# What this task involves
Give the entries again exactly, every one of them.

= Beginning of Section =

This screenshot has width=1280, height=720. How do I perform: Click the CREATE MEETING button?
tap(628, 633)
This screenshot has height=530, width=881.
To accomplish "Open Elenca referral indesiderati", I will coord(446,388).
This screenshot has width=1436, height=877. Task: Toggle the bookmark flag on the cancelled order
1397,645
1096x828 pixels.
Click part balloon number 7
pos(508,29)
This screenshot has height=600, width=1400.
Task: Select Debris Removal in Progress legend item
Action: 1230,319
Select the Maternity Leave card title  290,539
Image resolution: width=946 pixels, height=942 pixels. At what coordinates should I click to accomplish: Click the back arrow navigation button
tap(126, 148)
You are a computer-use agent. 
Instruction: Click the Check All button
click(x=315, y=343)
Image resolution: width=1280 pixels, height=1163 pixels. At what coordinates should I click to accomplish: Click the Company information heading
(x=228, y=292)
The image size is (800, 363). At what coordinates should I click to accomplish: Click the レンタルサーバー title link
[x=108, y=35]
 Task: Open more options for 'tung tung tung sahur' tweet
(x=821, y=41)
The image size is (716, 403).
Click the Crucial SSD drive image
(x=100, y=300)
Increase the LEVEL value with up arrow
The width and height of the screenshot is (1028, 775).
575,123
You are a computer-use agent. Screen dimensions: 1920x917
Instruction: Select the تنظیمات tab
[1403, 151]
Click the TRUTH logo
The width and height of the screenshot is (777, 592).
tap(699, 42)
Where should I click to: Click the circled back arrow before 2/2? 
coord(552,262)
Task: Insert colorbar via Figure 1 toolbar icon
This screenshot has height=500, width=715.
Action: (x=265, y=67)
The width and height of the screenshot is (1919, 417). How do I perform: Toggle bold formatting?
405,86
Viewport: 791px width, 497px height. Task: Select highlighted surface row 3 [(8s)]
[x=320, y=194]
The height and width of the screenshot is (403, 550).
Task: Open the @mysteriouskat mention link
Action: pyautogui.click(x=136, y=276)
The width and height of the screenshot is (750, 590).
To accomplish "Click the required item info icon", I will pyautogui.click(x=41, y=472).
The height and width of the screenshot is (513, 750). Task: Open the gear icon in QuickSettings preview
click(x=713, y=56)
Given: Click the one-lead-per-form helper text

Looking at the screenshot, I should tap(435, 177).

= End of Section =

# Expected answer
This screenshot has width=1280, height=720. How do I perform: Click the CREATE MEETING button?
tap(628, 633)
This screenshot has height=530, width=881.
To accomplish "Open Elenca referral indesiderati", I will coord(446,388).
This screenshot has width=1436, height=877. Task: Toggle the bookmark flag on the cancelled order
1397,645
1096x828 pixels.
Click part balloon number 7
pos(508,29)
This screenshot has height=600, width=1400.
Task: Select Debris Removal in Progress legend item
Action: 1230,319
Select the Maternity Leave card title  290,539
Image resolution: width=946 pixels, height=942 pixels. At what coordinates should I click to accomplish: Click the back arrow navigation button
tap(126, 148)
You are a computer-use agent. 
Instruction: Click the Check All button
click(x=315, y=343)
Image resolution: width=1280 pixels, height=1163 pixels. At what coordinates should I click to accomplish: Click the Company information heading
(x=228, y=292)
The image size is (800, 363). At what coordinates should I click to accomplish: Click the レンタルサーバー title link
[x=108, y=35]
 Task: Open more options for 'tung tung tung sahur' tweet
(x=821, y=41)
The image size is (716, 403).
Click the Crucial SSD drive image
(x=100, y=300)
Increase the LEVEL value with up arrow
The width and height of the screenshot is (1028, 775).
575,123
You are a computer-use agent. Screen dimensions: 1920x917
Instruction: Select the تنظیمات tab
[1403, 151]
Click the TRUTH logo
The width and height of the screenshot is (777, 592).
tap(699, 42)
Where should I click to: Click the circled back arrow before 2/2? 
coord(552,262)
Task: Insert colorbar via Figure 1 toolbar icon
This screenshot has height=500, width=715.
Action: (x=265, y=67)
The width and height of the screenshot is (1919, 417). How do I perform: Toggle bold formatting?
405,86
Viewport: 791px width, 497px height. Task: Select highlighted surface row 3 [(8s)]
[x=320, y=194]
The height and width of the screenshot is (403, 550).
Task: Open the @mysteriouskat mention link
Action: pyautogui.click(x=136, y=276)
The width and height of the screenshot is (750, 590).
To accomplish "Click the required item info icon", I will pyautogui.click(x=41, y=472).
The height and width of the screenshot is (513, 750). Task: Open the gear icon in QuickSettings preview
click(x=713, y=56)
Given: Click the one-lead-per-form helper text

Looking at the screenshot, I should tap(435, 177).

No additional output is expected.